WORK REQUIRED | All entries are to be printed again exactly, with their images omitted.

DATA IN THIS EXERCISE |
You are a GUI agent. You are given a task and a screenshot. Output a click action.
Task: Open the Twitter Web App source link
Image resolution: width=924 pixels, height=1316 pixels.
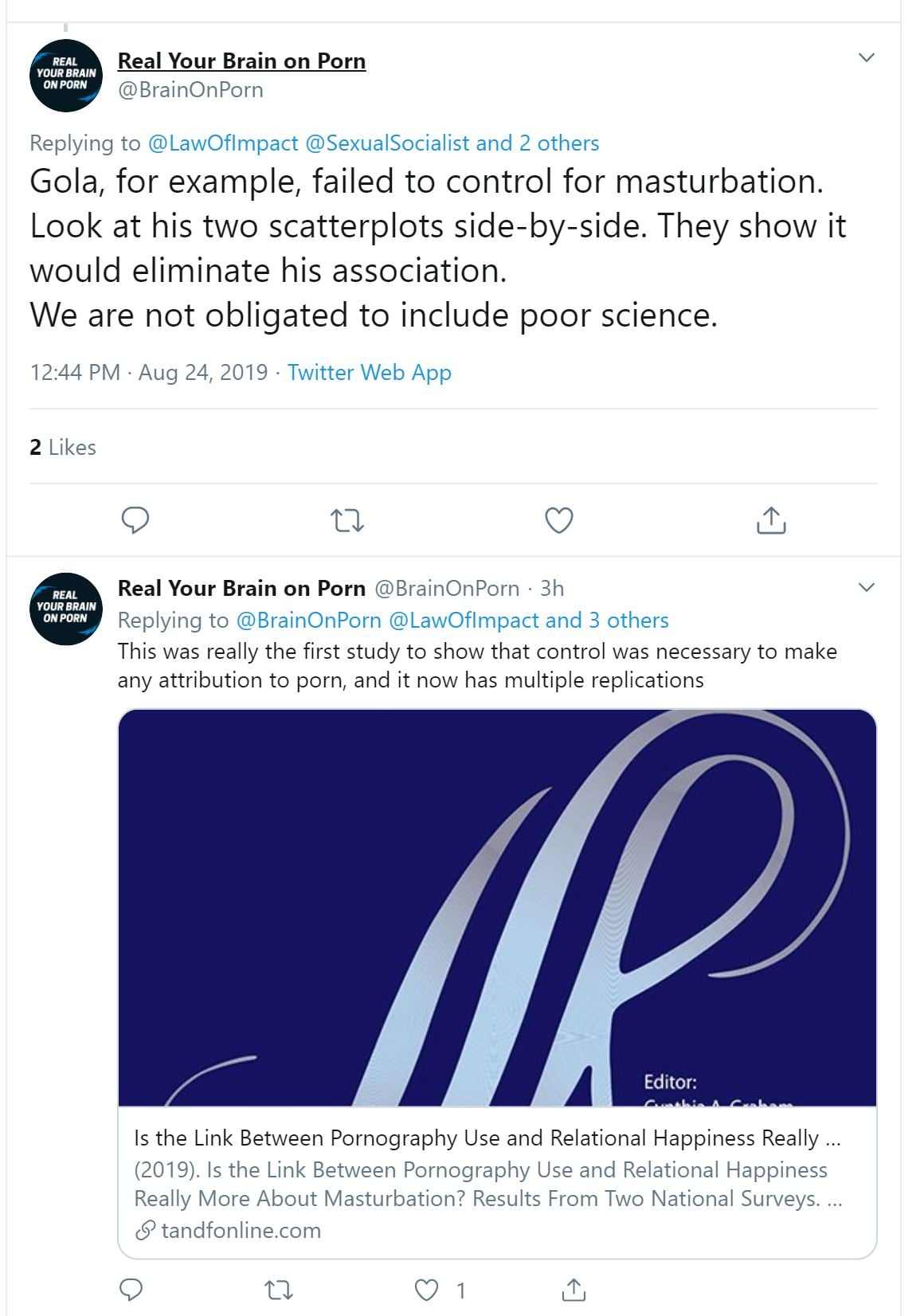[x=369, y=373]
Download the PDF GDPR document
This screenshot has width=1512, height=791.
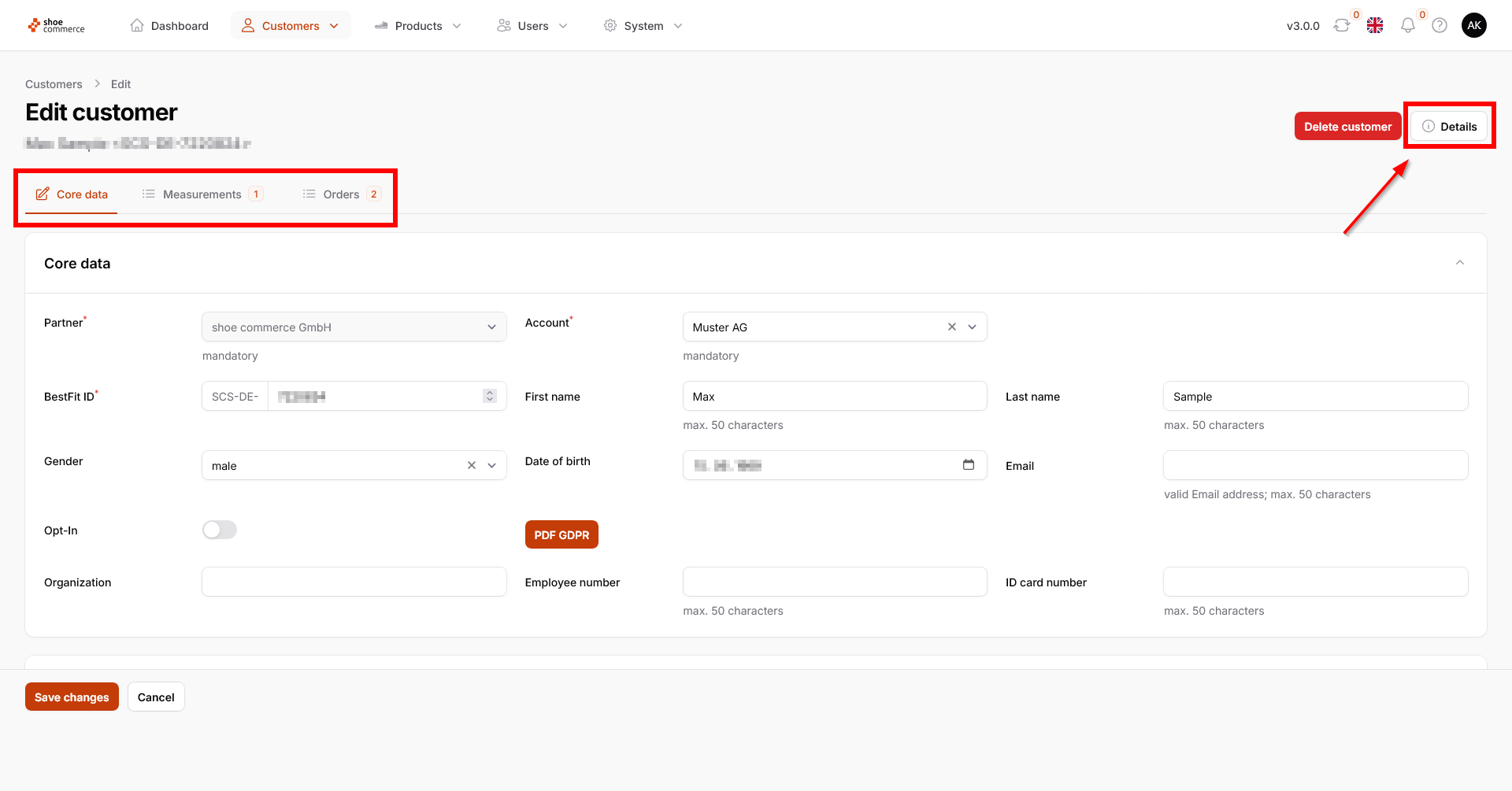pos(561,535)
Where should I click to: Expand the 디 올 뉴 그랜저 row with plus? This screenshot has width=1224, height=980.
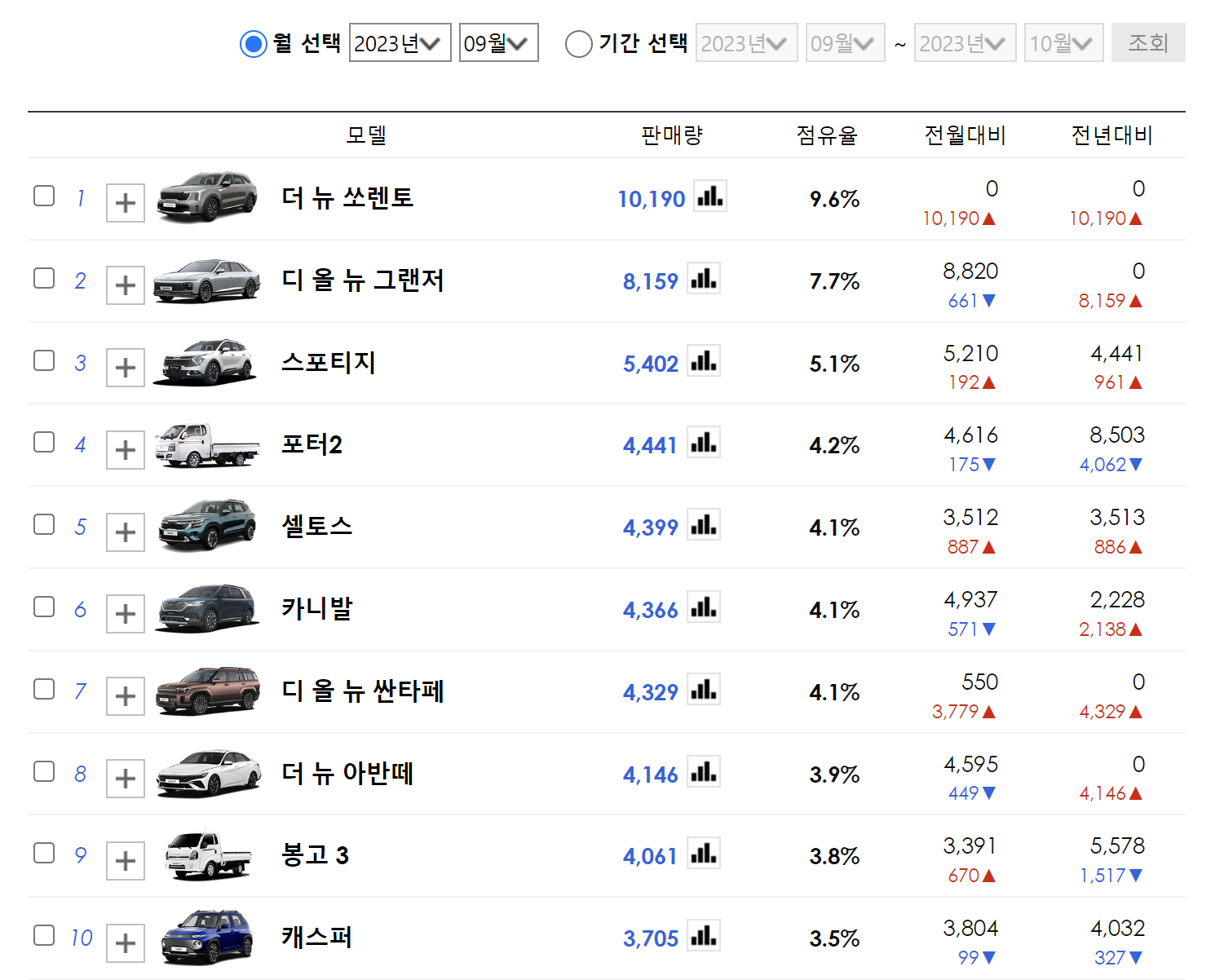coord(126,285)
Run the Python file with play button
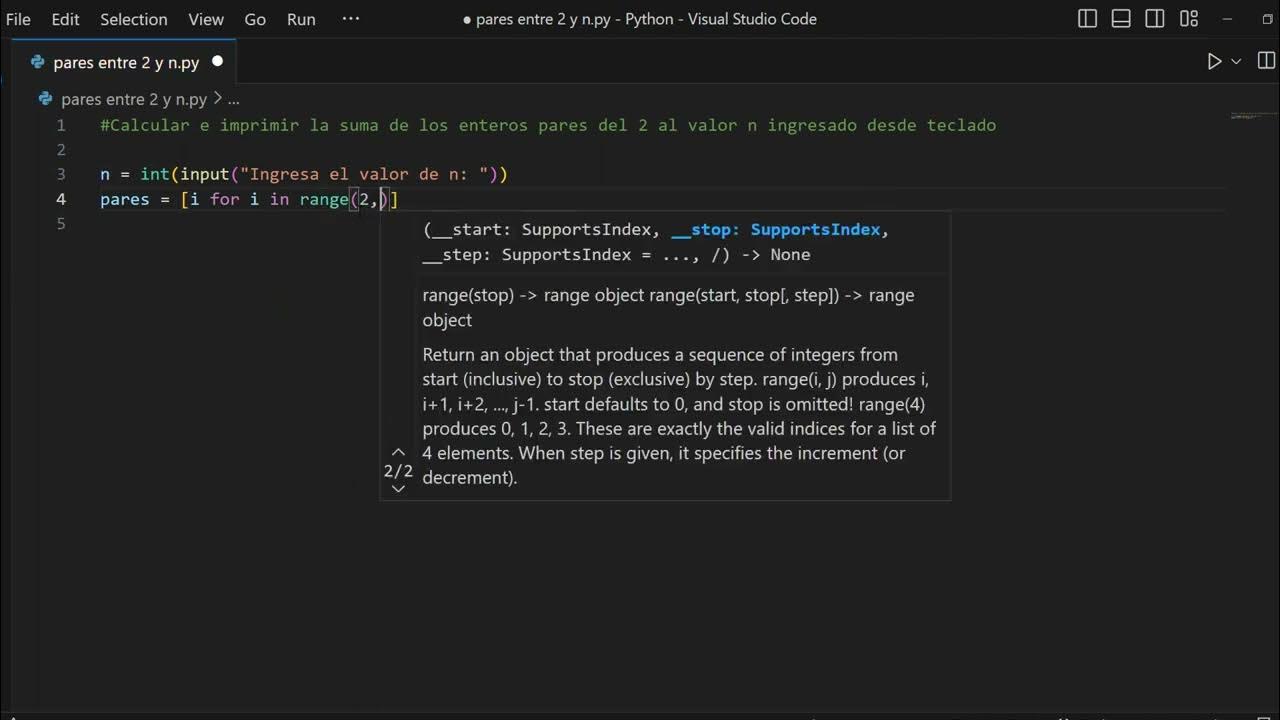This screenshot has height=720, width=1280. coord(1214,62)
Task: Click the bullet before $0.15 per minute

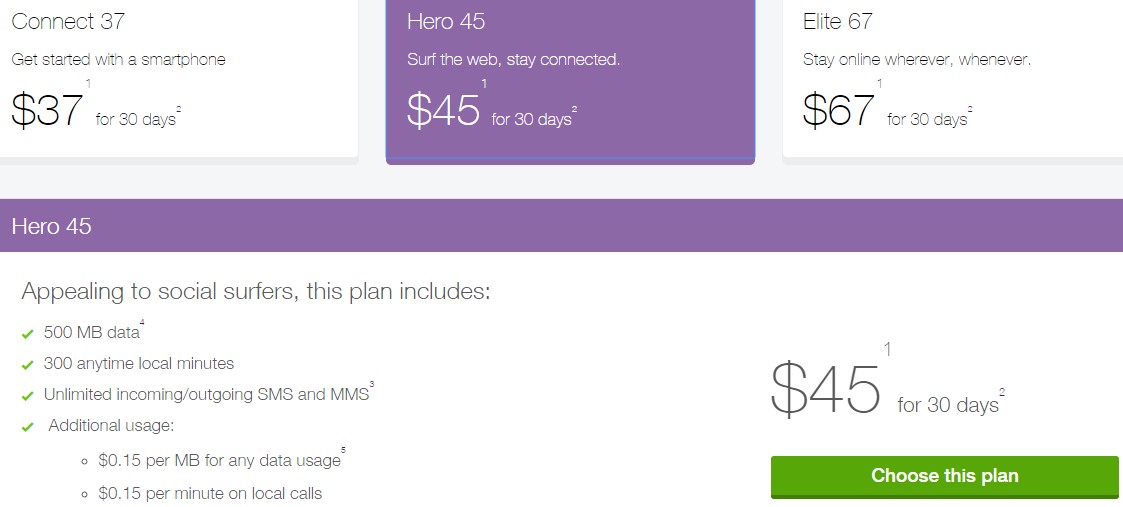Action: (85, 494)
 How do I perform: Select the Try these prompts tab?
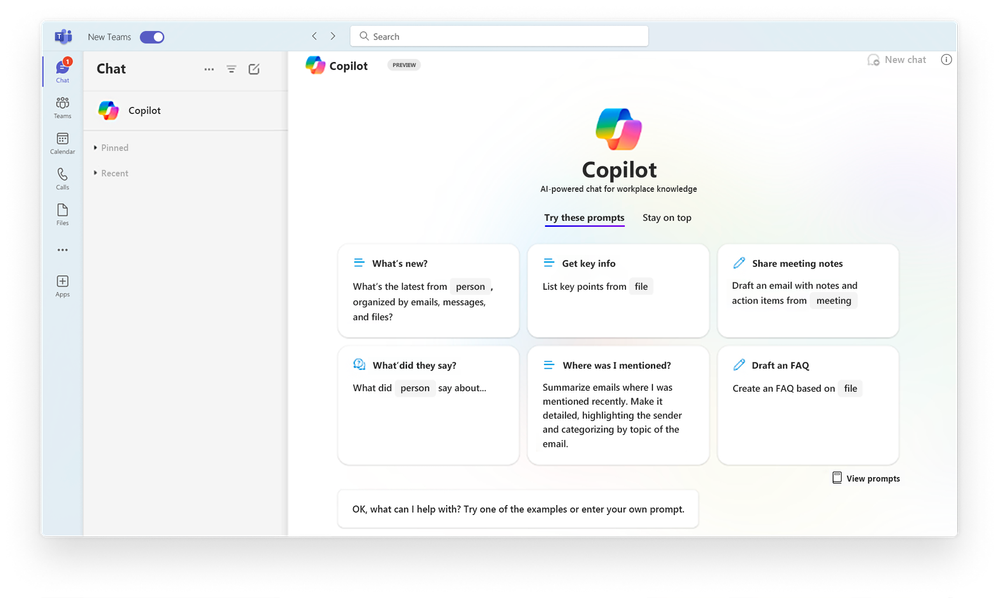(584, 217)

RESPONSE TO THIS EXERCISE |
You are a GUI agent. You are given a task and a screenshot. Output a click action.
Task: Open the Twitter Web App source link
Image resolution: width=924 pixels, height=1316 pixels.
[x=369, y=373]
Download the PDF GDPR document
This screenshot has width=1512, height=791.
pos(561,535)
Where should I click to: Expand the 디 올 뉴 그랜저 row with plus? This screenshot has width=1224, height=980.
coord(126,285)
Run the Python file with play button
This screenshot has height=720, width=1280. coord(1214,62)
Task: Click the bullet before $0.15 per minute

Action: (85, 494)
 How do I perform: Select the Try these prompts tab?
(584, 217)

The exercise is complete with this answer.